Wednesday, 6 April 2011

Food for thought

It's good to see people coming out against private sector involvement in healthcare.

Some things are too important, too fundamental to be left to the market. Imagine if food, say, wasn't completely controlled by the state.

Picture, if you can bear it, the scene. Instead of being centrally controlled by Whitehall, food production and distribution is largely undertaken by private enterprise. You get your weekly groceries not from the National Food Service but from a warehouse on the edge of town or a smaller outfit on the corner of your street.
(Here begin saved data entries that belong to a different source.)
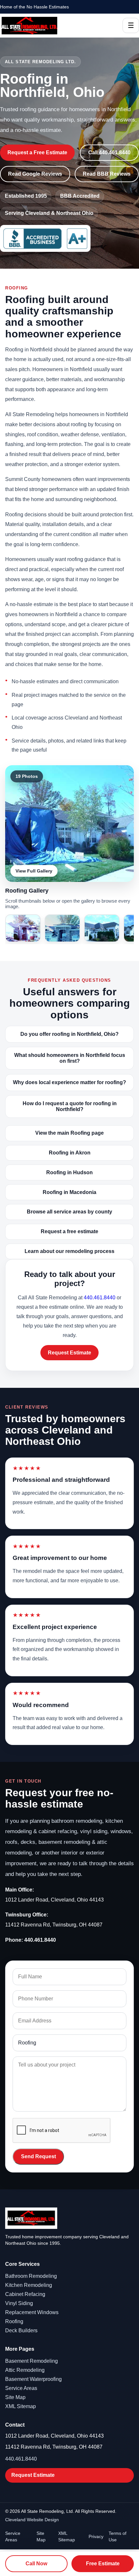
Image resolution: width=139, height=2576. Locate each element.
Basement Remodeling (31, 2361)
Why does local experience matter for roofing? (69, 1082)
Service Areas (21, 2388)
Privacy (96, 2536)
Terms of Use (117, 2536)
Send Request (38, 2156)
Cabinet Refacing (25, 2294)
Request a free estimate (69, 1231)
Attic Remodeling (25, 2370)
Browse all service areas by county (69, 1211)
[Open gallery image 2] (23, 928)
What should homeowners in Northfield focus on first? (69, 1058)
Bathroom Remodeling (31, 2276)
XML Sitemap (20, 2406)
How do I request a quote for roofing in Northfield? (70, 1106)
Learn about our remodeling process (69, 1251)
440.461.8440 (99, 1297)
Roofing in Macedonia (69, 1192)
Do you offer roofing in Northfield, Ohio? (69, 1034)
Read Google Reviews (35, 174)
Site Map (15, 2397)
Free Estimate (103, 2563)
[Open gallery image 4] (102, 928)
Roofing (14, 2321)
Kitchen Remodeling (28, 2285)
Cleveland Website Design (32, 2519)
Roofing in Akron (70, 1152)
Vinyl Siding (19, 2303)
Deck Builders (21, 2330)
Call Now (36, 2563)
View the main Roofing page (69, 1133)
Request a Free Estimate (37, 152)
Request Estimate (69, 1352)
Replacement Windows (32, 2312)
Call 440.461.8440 (109, 152)
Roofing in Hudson (69, 1172)
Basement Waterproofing (33, 2379)
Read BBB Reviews (107, 174)
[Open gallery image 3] (62, 928)
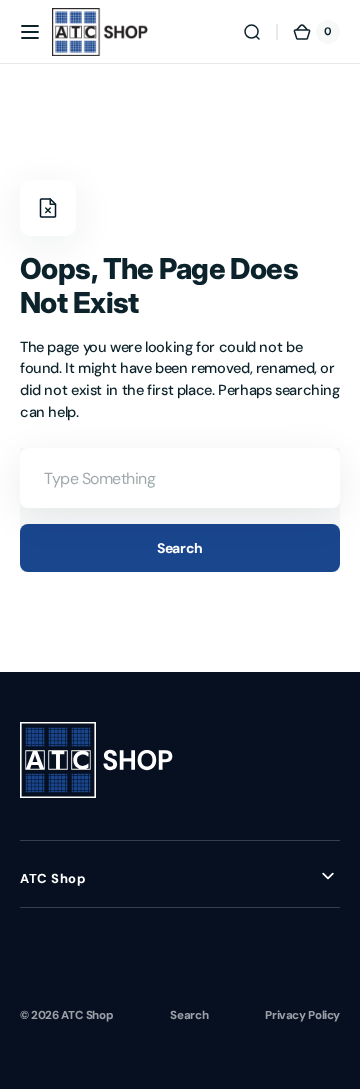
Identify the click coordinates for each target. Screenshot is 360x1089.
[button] (30, 32)
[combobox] (180, 478)
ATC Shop (87, 1015)
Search (179, 548)
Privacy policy (302, 1015)
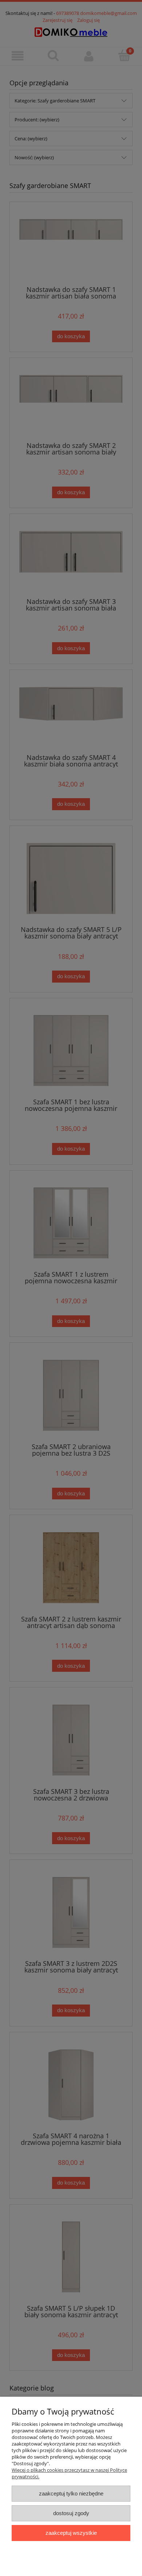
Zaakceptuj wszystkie (71, 2533)
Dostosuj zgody (71, 2513)
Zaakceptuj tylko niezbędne (71, 2493)
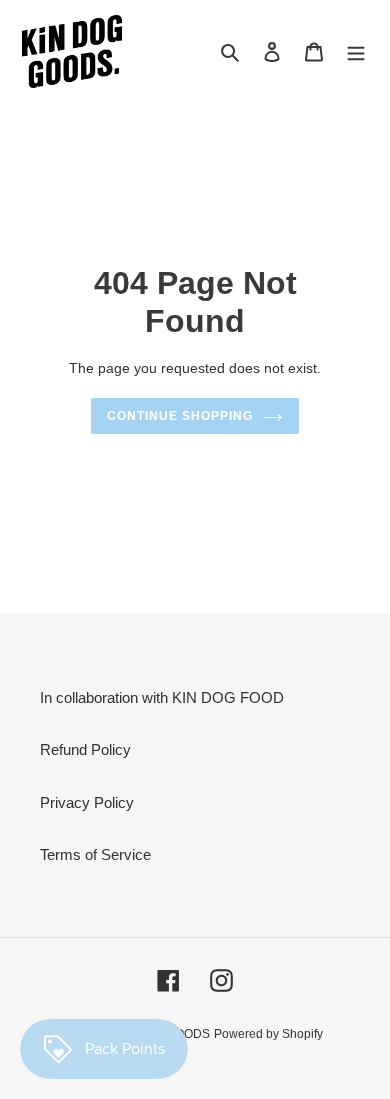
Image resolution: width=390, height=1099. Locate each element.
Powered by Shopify (268, 1034)
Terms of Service (95, 854)
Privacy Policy (87, 802)
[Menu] (356, 51)
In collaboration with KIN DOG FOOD (162, 697)
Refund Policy (85, 749)
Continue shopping (180, 416)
What motivates the people who run and work in such places? Nope, not pure altruism, as one would hope and expect. Dirty, wicked profit, that's what. That's right - even though we're talking about an essential public good like food. It makes me sick (and so does the organic, ethically sourced, extensively tested crap they sell in "supermarkets").

Prices rise through the roof and quality drops through the floor, which is the inevitable consequence of competition. Those of us whose brains don't explode from having to choose between five different kinds of houmous eventually starve to death because staple items such as bread cost £25 per unit.

Mercifully, that's not the reality. Very shrewdly, we are persisting in this country with a food policy that is modelled on the famed and universally celebrated Soviet system.

We just need to do everything we can to ensure that evil capitalists have no involvement in healthcare. The idea of private companies funding ground-breaking research or increasing capacity in the NHS may seem too awful to contemplate, but we cannot afford to let our guard down.

What we need, what we DEMAND, is no reform whatsoever of a system designed six decades ago.